• **Directions**: From the data below, copy exactly the lines that lie between the one holding "The image size is (1169, 828)." and the one holding "Task: Click the 'Requires", including both, and nothing more.

• **Available data**:
____

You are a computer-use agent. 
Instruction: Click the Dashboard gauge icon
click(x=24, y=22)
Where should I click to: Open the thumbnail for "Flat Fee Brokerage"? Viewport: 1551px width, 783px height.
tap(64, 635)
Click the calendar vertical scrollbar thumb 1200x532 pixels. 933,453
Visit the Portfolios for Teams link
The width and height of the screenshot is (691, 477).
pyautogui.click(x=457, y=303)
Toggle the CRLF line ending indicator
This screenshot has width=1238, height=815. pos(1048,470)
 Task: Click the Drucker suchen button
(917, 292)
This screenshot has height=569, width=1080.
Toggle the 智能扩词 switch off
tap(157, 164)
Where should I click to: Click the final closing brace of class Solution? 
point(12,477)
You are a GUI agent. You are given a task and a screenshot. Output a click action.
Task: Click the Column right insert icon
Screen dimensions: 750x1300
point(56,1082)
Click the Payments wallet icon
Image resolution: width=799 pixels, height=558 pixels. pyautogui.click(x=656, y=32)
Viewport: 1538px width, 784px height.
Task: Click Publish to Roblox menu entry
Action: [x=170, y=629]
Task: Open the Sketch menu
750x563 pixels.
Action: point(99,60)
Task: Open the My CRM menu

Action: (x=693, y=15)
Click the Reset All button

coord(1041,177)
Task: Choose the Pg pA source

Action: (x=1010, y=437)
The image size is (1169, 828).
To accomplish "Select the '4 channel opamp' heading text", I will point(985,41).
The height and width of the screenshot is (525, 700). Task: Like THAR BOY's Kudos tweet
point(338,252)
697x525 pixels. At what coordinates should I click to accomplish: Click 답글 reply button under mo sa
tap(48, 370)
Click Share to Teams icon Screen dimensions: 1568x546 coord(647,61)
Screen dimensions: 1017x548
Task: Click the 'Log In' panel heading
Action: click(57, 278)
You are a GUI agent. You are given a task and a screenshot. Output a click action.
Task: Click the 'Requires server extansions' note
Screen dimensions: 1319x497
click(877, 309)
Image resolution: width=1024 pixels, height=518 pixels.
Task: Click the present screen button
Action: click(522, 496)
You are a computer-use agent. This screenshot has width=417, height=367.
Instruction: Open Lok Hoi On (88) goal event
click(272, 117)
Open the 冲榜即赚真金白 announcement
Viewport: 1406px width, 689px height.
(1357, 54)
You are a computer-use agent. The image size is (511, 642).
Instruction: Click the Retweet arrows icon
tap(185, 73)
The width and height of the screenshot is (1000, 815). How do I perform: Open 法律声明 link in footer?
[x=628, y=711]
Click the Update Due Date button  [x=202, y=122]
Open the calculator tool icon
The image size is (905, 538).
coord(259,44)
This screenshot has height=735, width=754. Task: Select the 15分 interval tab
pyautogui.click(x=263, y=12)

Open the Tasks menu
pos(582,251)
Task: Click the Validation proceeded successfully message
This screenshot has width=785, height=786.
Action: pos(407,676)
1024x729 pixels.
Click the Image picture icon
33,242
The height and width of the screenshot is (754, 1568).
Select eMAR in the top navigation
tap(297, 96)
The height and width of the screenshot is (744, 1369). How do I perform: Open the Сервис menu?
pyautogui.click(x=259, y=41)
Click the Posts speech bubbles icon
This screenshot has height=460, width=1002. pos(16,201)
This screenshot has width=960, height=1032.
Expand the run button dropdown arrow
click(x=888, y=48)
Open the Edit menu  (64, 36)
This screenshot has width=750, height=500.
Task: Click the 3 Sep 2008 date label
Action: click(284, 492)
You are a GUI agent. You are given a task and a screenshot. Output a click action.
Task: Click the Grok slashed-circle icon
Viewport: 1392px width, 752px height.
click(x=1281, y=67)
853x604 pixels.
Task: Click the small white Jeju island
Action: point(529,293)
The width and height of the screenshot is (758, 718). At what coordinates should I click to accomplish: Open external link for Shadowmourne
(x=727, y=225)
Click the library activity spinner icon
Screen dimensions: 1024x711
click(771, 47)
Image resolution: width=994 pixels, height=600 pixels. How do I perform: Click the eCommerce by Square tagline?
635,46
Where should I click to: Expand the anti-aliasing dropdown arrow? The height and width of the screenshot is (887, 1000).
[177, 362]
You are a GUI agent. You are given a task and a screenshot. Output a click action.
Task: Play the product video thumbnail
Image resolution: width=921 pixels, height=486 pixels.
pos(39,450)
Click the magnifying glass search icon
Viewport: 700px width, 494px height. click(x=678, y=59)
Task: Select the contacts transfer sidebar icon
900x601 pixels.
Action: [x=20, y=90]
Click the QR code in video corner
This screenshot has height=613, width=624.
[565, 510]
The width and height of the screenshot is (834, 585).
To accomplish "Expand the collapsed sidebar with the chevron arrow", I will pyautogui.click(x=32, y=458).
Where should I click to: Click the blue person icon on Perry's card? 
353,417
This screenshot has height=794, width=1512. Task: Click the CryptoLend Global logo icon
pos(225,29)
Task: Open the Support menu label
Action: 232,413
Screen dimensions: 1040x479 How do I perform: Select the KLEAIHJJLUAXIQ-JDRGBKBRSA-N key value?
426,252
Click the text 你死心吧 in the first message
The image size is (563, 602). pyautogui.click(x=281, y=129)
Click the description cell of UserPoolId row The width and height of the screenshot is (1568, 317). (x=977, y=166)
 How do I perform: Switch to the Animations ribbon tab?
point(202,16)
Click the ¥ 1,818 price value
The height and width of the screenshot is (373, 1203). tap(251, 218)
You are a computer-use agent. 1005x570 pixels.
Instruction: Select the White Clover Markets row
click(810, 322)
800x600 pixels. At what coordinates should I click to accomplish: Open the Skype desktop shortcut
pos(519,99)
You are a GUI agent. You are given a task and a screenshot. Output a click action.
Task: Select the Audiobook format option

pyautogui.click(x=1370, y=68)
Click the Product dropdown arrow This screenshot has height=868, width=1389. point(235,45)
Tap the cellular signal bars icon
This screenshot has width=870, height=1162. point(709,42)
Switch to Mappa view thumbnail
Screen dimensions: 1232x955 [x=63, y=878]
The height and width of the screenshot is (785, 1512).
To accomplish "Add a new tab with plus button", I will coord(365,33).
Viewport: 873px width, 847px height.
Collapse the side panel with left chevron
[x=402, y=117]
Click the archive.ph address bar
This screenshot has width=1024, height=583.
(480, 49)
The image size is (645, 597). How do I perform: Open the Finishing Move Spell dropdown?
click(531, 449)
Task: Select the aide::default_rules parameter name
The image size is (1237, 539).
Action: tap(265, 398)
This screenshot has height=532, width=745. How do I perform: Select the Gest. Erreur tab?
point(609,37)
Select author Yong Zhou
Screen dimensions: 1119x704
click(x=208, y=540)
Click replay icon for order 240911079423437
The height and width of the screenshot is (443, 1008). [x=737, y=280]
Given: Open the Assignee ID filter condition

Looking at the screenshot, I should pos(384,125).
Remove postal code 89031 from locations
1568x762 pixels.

____

• **Result of this exercise**:
The image size is (1169, 828).
To accomplish "Select the '4 channel opamp' heading text", I will point(985,41).
The height and width of the screenshot is (525, 700). Task: Like THAR BOY's Kudos tweet
point(338,252)
697x525 pixels. At what coordinates should I click to accomplish: Click 답글 reply button under mo sa
tap(48, 370)
Click Share to Teams icon Screen dimensions: 1568x546 coord(647,61)
Screen dimensions: 1017x548
Task: Click the 'Log In' panel heading
Action: click(57, 278)
You are a GUI agent. You are given a task and a screenshot. Output a click action.
Task: Click the 'Requires server extansions' note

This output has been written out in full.